FreeCAD-manual

An experiment at reorganizing the contents of the FreeCAD wiki in an easier, friendlier book-like manner. The manual is now hosted on the FreeCAD wiki

View the Project on GitHub yorikvanhavre/FreeCAD-manual

Parametric objects

FreeCAD is designed for parametric modeling. This means that the geometry that you create, instead of being freely sculptable, is produced by rules and parameters. For example, a cylinder might be produced from a radius and a height. With these two parameters, the program has enough information to build the cylinder.

Parameters are also called object properties. All FreeCAD objects have properties. The properties of selected objects can be modified anytime from the property editor located under the tree view.

Parametric objects, in FreeCAD, are in reality small pieces of a program that run whenever one of the parameters has changed. Objects can have a lot of different kinds of parameters, or properties: numbers (integer numbers like 1, 2, 3 or floating-point values like 3.1416), real-world sizes (1mm, 2.4m, 4.5ft), (x,y,z) coordinates, text strings (“hello!”) or even another object.

This last type allows quickly building complex chains of operations, each new object being based on a previous one, adding new features to it.

In the example below, a solid, cubic object (Pad) is based on a rectangular 2D shape (Sketch) and has an extrusion distance. With these two properties, it produces a solid shape by extruding the base shape by the given distance. You can then use this object as a base for further operations, such as drawing a new 2D shape on one of its faces (Sketch001) and then making a subtraction (Pocket), until arriving at your final object.

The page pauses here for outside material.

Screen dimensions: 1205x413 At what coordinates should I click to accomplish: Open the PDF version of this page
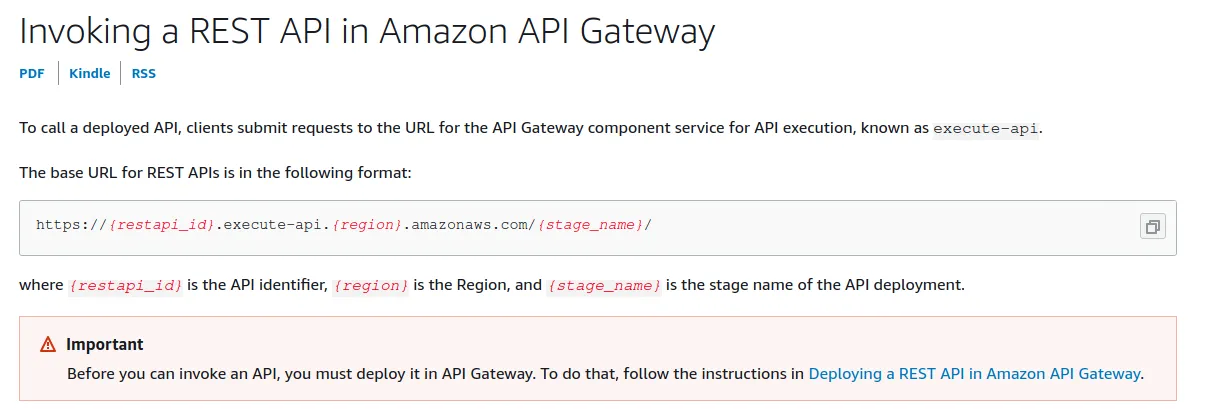tap(32, 73)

All the intermediary operations (2D shapes, pad, pocket, etc) are still there, and you can still change any of their parameters anytime. It’s literally one object built by taking and modifying the previous one, where the last one is the final result. The whole chain will be rebuilt (recomputed) whenever needed.

parametric modeling example

Two important things are necessary to know:

  1. Recomputation is not always automatic. Heavy operations, that might modify a big portion of your document, and therefore take some time, are not performed automatically. Instead, the object (and all the objects that depend on it) will be marked for recomputation (a small blue icon appears on them in the tree view). You must then press the recompute button (CTRL+R or menu Edit → recompute) to have all the marked objects recomputed. Recomputing will only rebuild what is needed when it is needed, so you can use it very often.
  2. The dependency tree like the one shown above must always flow in the same direction. Loops are forbidden. You can have object A which depends on object B which depends on object C. But you cannot have object A which depends on object B which depends on object A. That would be a circular dependency. However, you can have many objects that depend on the same object, for example objects B and C both depend on A. An error message will appear in the report view if such a condition is detected, and menu Tools → Dependency graph shows you a dependency diagram like the image above, which will highlight any dependency loop found in the document.

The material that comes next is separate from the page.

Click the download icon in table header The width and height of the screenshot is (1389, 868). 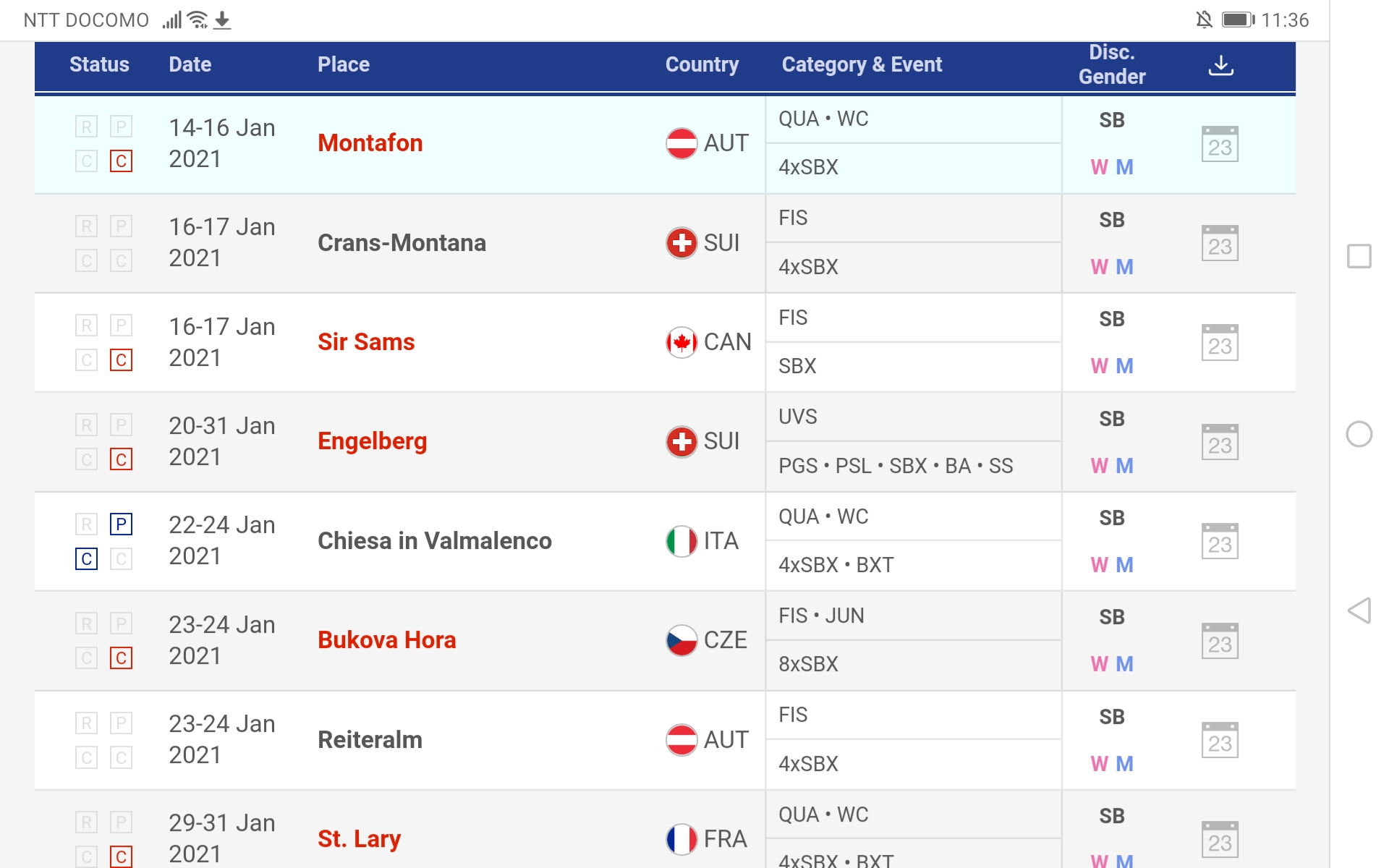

Not all geometry is parametric in FreeCAD. Often, the geometry that you import from other files won’t contain any parameter, and will be simple, non-parametric objects in FreeCAD. However, these can often be used as a base, or starting point for newly created parametric objects. There are also many tools to convert geometry to other types, and often some or all “parametricity” can be regained.

All objects, however, parametric or not, will have a couple of basic properties, such as a Name, which is unique in the document and cannot be edited, a Label, which is a user-defined name that can be edited, and a placement, which holds its position in the 3D space.

Finally, it is worth noting that custom parametric objects are easy to program in python.